Cette dialectique est d’ailleurs au cœur de la sagesse des compagnons du devoir, cette institution multiséculaire formant les artisans de haute volée. Comme l’explique Yoan Laouer, maître professionnel en chaudronnerie, la formation des compagnons s’ancre dans le tour de France, occasion unique de se former plusieurs années durant au contact de professionnels variés. Au cœur de cette formation, la fraternité et la transmission permettent de faire éclore tous les potentiels. Yoan Laouer en est convaincu : « Il faut laisser le temps aux gens de s’accomplir : ne pas leur donner rendez-vous à telle date, sur telle chose, avec telle grille de notation. Ce n’est pas parce qu’ils ne savent pas à tel moment qu’ils ne pourront jamais l’acquérir. »

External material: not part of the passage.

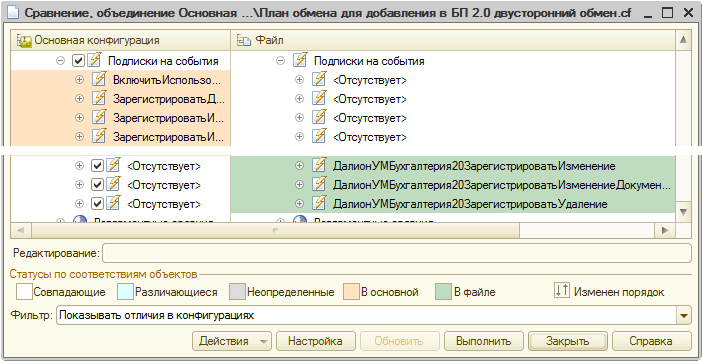The image size is (702, 361).
Task: Uncheck the Подписки на события checkbox
Action: pos(78,60)
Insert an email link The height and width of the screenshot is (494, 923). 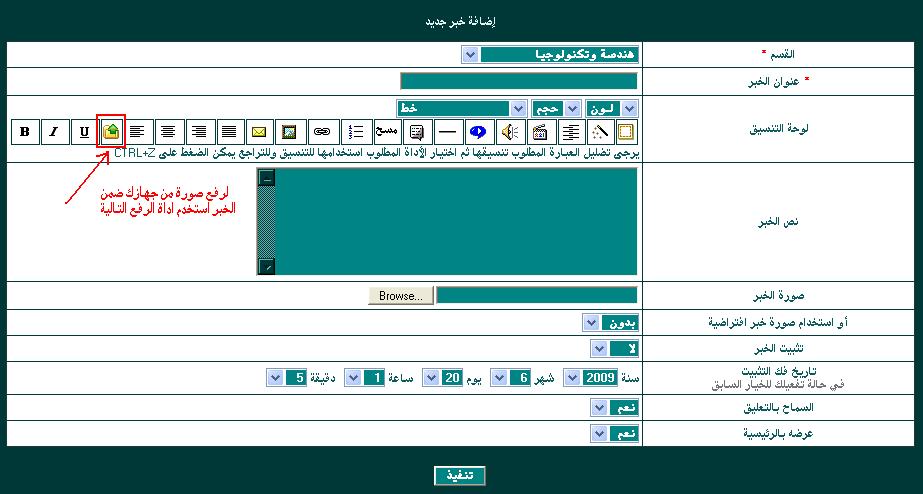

Ce serait cela, développer sa fécondité : à la fois une capacité à se relier à l’altérité de façon fructueuse, grâce à sa capacité d’ouverture, d’écoute et de communication, mais aussi une certaine habileté à trouver le juste milieu entre engagement et conscience de n’être pas tout puissant, implication et prise de recul. Un juste milieu qui s’impose comme la clé de la prise de risque sereine autant que de la subsidiarité opérationnelle.
Ainsi, les leaders de demain, plus que jamais, ne sont pas des dirigeants d’où partiraient tous les fils de la grande toile du monde. Ce ne sont pas non plus les cimes de nos horizons, ni même les graines qui poussent glorieusement. Ce sont les terreaux de nos écosystèmes, auxquels ils savent se relier et qu’ils arrivent à nourrir activement. Une capacité à participer activement et naturellement à leur écosystème que Simone Weil appelle l’enracinement. Non pas une tendance mortifère à vouloir se figer dans son passé, mais une pulsion de vie qui relie aux autres et au monde. Pour Simone Weil, l’enracinement est ainsi « le besoin le plus important et peut-être le plus méconnu de l’âme humaine » – que les leaders d’aujourd’hui doivent nourrir pour demain.